Runstats – What and Why
On looking over my previous posts, I found no fewer than 25 of them that mentioned runstats. But I wanted to cover runstats in a different level of detail. With this post, I aim to answer 2 questions – What is runstats? and Why should you run runstats?
Runstats is a utility. That’s why we say “run runstats”. You may also hear “collect runstats” or “collect statistics”. Other RDBMS’s have a similar concept, but they may call it something slightly different. Runstats collects statistical information about the data in tables and indexes. You can view this information in views in the SYSSTAT schema. SYSCAT tables have some of the data as well.
There are a ton of options on the runstats command. Let’s look at my favorite syntax and what each part means.

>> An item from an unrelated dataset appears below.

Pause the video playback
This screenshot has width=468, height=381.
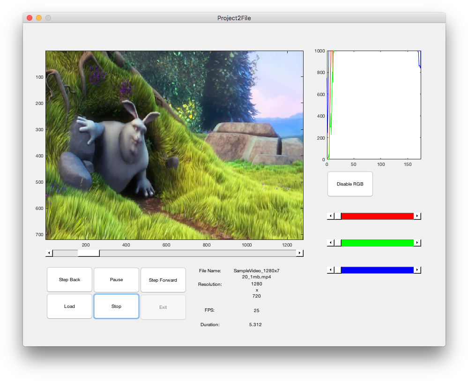(x=116, y=279)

db2 runstats on table schema.table with distribution and detailed indexes all
This tells DB2 to collect distribution statistics. Distribution statistics include two things:
- Frequent value statistics – DB2 notes the most frequent values. By default, the 10 most frequent values. Using the above syntax, this is collected for every column. You can change the number of most frequent values using the NUM_FREQVALUES database configuration parameter, or the NUM_FREQVALUES clause on the runstats command
- Quantile statistics – Divides the values into NUM_QUANTILES (default: 20) sections to describe the distribution of the data. The default means that the optimizer should be able to estimate the number of values that would meet any one-sided predicate within 2.5% of the actual value.
and detailed indexes all
Collecting index statistics helps DB2 decide which if any indexes to use to satisfy a particular query. Collecting detailed index statistics allows db2 to more accurately estimate the page fetches that will be required – allowing db2 to properly estimate the cost of accessing a table through an index. DB2 will use this data along with bufferpool information to determine how much (if any) synchronous page cleaning will have to occur.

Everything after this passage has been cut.